Le silence ne profite qu'à une seule personne: celle qui se tait. Et encore, à condition qu'il ne nourrisse pas l'oppression, dont elle est victime. Par contre, l'homme généreux, - en politique la générosité est une vertu qu'il faut avoir- ne peut se taire. Car il donne aux autres en parlant.
M. Pascal Akoussoulèlou BODJONA, ancien ministre de l'administration territoriale, de la décentralisation et des collectivités locales, effacé de la scène politique togolaise par une ténébreuse affaire d'escroquerie internationale, a brisé son silence le lundi 23 juin 2014 lors d'une conférence de presse. Certes, ce qu'il a dit compte, mais surtout ce qui compte est qu'il ait brisé son silence. La démocratie se revigore ainsi d'abord et avant tout par le libre exercice de la parole.
En agissant ainsi, M. BODJONA soumet le système politique togolais à un test, qui vient avant celui des manifestations annoncées par le CST et la Majorité Silencieuse pour cette fin de semaine. Il y aura des paroles en l'air.

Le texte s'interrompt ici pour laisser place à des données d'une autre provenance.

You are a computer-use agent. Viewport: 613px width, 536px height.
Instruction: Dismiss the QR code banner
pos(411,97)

Il y aura des paroles semences d'espoir, il y aura des paroles de tout genre, mais comme le disait Racine, elles ne devraient pas faire peur autant que le silence.

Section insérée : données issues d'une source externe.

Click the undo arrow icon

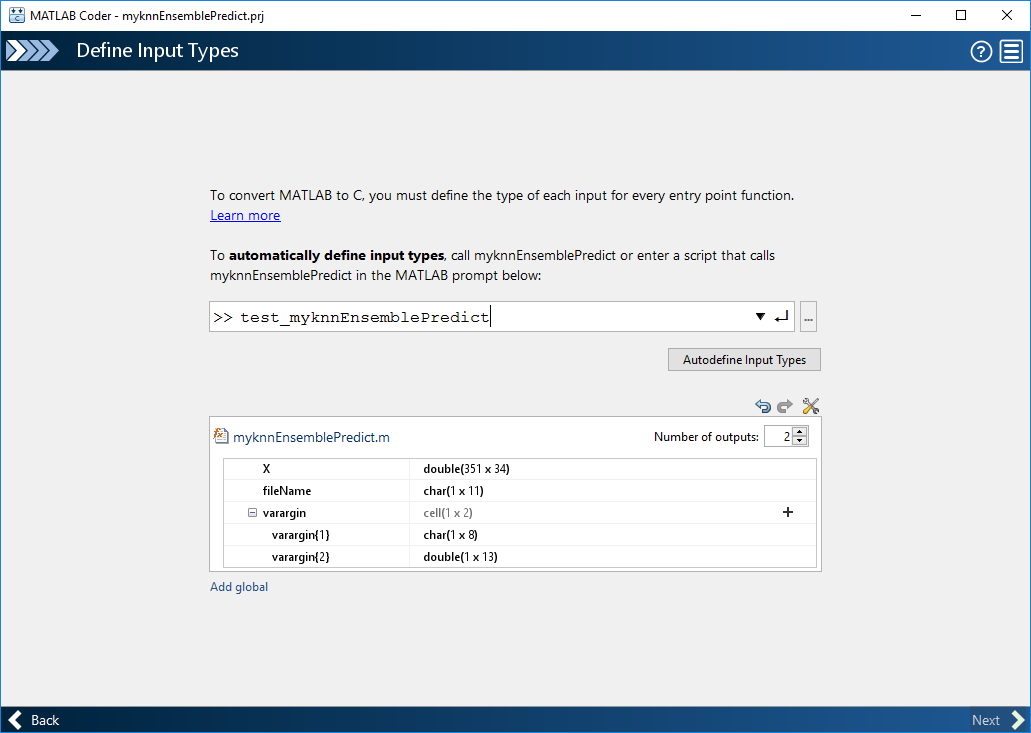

Puissent les autorités togolaises s'en réjouir et laisser la parole des meurtris, des déçus comme des satisfaits s'exprimer. Si tout le monde s'exprime en même temps, le brouhaha donnera l'impression d'un désordre inquiétant. Mais comme le dit un adage chinois:" nul n'est coupable d'avoir parlé. C'est à celui qui écoute d'en faire son profit ou sa perte." Il faudra être à l'écoute de ce brouhaha, se concentrer pour en percevoir les principaux thèmes, pour en faire notre profit.
M. BODJONA a parlé mais les détenteurs du pouvoir se résoudront-ils à être en toute occasion sages et raisonnables? les magistrats togolais cesseront-ils d'être véreux? Ces questions résument bien le grand profit que peut tirer le Togo de cette sortie médiatique de M. BODJONA.
M. BODJONA n'est nullement coupable d'avoir qualifié certains responsables politiques ou judiciaires tels qu'il croit qu'ils sont. Il leur appartient d'être différents de ce qu'il croit. La force ne règle pas de tels problèmes. C'est le comportement approprié qui les règle. On s'attend donc à ce qu'il y ait des responsables politiques vraiment sages et raisonnables, et à ce qu'il n'y ait plus de magistrats véreux. Quel vaste programme. A lui tout seul il vaut toutes les réformes constitutionnelles et institutionnelles réunies. L'opposition jusqu'à ce jour demande aux détenteurs du pouvoir de changer les structures. M. BODJONA demande aux détenteurs du pouvoir de changer d'abord pour que les structures changent facilement ensuite.